Im zehnten Teil unserer Serie zu gangbaren Alternativen zu den drei Hyperscalern AWS, Google und Microsoft hatten wir Cloud-Provider – Plusserver, T-Systems und Leaseweb – vorgestellt, die trotz Gegenwind an den Zielen von Gaia-X festhalten wollen. In diesem zwölften Teil stellen wir mit Scaleway einen Anbieter vor, der gerade seinen Austritt aus Gaia-X verkündet hat.
Das Unternehmen entstand bereits 1999 und unterstützt praktisch jede Infrastruktur. Das Cloud-Ökosystem des Unternehmens ist in Paris, Amsterdam und Warschau lokalisiert und wird von mehr als 25.000 Unternehmen genutzt. Kunden haben die Möglichkeit, ihre Daten entweder auf Bare-Metal-, Containerisierungs- oder Serverless-Architekturen zu speichern.
„Scaleway wird seine Mitgliedschaft bei Gaia-X nicht erneuern. Obwohl die Ziele des Verbandes ursprünglich nobel waren, werden diese durch ein Polarisierungsparadoxon verlangsamt und verlagert, das für Ungleichgewichte im Markt sorgt.
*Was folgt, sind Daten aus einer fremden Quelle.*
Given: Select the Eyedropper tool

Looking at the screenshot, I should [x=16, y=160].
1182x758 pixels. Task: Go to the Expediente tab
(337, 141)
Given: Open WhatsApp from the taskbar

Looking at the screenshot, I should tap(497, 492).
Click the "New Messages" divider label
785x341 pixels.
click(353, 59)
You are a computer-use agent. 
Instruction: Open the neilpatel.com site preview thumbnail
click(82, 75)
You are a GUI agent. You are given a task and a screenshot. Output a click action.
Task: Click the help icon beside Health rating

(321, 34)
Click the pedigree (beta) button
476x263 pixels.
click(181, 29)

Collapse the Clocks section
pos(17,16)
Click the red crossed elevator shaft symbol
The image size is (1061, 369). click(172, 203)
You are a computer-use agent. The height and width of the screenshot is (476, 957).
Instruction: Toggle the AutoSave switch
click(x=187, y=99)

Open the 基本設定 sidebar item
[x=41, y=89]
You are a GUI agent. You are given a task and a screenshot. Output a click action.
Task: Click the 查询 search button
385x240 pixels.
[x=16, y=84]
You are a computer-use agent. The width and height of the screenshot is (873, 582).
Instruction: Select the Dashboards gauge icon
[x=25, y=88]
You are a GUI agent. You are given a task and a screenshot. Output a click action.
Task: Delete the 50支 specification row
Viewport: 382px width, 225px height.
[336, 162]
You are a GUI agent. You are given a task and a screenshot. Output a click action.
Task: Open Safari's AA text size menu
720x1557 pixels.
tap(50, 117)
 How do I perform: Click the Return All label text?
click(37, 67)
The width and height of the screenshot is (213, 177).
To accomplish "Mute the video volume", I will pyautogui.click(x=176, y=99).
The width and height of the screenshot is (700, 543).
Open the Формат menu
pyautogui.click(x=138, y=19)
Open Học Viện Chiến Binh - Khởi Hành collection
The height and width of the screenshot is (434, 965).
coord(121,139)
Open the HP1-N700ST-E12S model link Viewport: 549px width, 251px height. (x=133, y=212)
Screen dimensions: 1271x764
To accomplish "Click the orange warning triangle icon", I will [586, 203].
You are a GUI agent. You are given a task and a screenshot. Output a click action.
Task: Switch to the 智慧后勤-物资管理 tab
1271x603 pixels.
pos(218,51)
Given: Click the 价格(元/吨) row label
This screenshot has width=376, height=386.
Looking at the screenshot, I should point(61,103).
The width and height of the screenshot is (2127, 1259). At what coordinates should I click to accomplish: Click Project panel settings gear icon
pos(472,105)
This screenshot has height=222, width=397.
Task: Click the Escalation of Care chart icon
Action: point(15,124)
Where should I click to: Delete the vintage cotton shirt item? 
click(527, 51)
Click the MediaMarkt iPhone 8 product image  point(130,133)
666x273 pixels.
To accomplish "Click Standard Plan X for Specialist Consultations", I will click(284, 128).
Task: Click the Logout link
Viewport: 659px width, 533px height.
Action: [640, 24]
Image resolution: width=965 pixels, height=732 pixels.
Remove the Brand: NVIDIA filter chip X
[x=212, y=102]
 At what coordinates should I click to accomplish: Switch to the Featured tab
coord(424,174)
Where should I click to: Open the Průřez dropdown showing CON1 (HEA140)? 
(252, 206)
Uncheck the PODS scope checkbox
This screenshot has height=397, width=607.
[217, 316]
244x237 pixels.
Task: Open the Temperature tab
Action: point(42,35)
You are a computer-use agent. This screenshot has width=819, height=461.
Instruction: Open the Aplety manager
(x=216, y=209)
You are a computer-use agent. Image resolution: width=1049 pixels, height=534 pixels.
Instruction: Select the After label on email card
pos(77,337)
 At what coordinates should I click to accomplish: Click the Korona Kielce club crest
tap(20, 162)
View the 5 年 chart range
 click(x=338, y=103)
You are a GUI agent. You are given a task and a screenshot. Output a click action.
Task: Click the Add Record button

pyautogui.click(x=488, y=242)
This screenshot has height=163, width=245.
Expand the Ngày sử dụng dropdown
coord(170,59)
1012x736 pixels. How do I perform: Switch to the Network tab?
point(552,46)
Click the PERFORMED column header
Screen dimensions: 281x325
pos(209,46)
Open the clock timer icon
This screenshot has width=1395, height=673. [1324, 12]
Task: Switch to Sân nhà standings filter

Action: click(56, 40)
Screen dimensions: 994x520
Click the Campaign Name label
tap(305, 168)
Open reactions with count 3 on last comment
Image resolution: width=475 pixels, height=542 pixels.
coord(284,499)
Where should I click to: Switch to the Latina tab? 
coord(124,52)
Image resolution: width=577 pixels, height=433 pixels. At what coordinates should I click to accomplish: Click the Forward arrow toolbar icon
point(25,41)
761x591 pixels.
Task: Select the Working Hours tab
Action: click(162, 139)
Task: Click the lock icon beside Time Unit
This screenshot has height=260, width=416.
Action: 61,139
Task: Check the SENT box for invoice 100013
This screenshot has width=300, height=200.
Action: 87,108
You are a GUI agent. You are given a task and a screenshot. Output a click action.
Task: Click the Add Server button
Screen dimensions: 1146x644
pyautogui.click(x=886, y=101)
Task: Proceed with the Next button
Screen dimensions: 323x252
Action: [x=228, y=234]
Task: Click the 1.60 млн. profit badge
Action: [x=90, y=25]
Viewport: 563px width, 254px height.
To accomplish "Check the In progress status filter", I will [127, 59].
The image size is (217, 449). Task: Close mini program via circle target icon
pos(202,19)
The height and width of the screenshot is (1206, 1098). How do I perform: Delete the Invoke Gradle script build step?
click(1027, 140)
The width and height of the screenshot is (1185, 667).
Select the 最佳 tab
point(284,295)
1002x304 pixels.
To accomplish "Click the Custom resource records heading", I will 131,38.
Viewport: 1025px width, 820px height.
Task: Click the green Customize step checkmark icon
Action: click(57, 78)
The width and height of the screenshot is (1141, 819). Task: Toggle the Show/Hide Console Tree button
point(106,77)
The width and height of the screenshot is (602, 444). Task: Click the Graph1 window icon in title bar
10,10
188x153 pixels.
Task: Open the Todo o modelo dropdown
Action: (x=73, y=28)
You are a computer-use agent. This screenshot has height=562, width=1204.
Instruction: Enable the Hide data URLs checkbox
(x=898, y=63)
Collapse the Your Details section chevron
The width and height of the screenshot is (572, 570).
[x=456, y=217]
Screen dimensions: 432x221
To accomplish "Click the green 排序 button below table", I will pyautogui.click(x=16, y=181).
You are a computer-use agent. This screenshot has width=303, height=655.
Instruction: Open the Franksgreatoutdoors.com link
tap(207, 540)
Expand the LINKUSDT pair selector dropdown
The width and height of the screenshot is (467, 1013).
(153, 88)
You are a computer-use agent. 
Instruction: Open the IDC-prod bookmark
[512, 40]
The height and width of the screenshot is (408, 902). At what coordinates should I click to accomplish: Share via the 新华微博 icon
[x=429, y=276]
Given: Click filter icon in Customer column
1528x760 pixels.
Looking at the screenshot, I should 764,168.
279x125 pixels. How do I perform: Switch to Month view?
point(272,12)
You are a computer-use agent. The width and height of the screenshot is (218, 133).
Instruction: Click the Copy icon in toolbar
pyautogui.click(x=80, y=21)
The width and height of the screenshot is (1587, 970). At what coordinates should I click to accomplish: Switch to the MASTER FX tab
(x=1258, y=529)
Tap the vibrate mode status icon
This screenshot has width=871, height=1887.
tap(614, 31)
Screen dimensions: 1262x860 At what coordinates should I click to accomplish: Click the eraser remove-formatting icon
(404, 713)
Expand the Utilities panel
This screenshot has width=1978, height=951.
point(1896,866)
Scaleway wird seine Zeit, Geld und Aufmerksamkeit auf sein Multi Cloud-Produktangebot konzentrieren – einen Schlüsselfaktor für echte Flexibilität und Offenheit“, so Yann Lechelle, CEO von Scaleway Ende vergangenen Jahres.
CEO Yann Lechelle legt nach
Und heute, über ein halbes Jahr nach dem Ausstieg? Würde er es wieder so machen? „Die Entscheidung, Gaia-X zu verlassen, wurde durch eine Reihe objektiver Gründe motiviert, einschließlich der Tatsache, dass Gaia-X sich – soweit wir wissen und sehen können - überhaupt nicht mit technologischer Souveränität befasst, sondern vielmehr darauf fixiert ist, Datensouveränität über ‚Datenräume‘ auf primär nicht-souveränen Technologien irgendwie funktionieren zu lassen“, so Lechelle gegenüber CloudComputing-Insider.
Scaleway war Gründungsmitglied des von Deutschland und Frankreich initiierten Projektes, das ursprünglich als europäische Antwort auf die von amerikanischen und chinesischen Akteuren dominierte Cloud Computing-Landschaft konzipiert war. Gaia-X hatte es sich zum Ziel gesetzt, europäischen Unternehmen, Organisationen und Bürgern zu ermöglichen, die Kontrolle über ihre Daten zu behalten.
Nach der Ankündigung, dass auch diverse amerikanische Provider an dem Projekt teilnehmen dürfen – wiewohl Gaia-X sich ja explizit gegen deren Geschäftspraktiken wendet – wurde dieses Ziel zweifelhaft. Das sieht auch Lechelle so: „Scaleway ist ein bescheidener Hyperscaler, der sich auf die Entwicklung der besten europäischen Cloud-Alternative in einem Multi Cloud-Kontext konzentriert. Wir haben Hunderte, wenn nicht Tausende von wertvollen Stunden sowie 45.000 Euro an jährlichen Mitgliedsbeiträgen gespart“, sagt der Geschäftsführer.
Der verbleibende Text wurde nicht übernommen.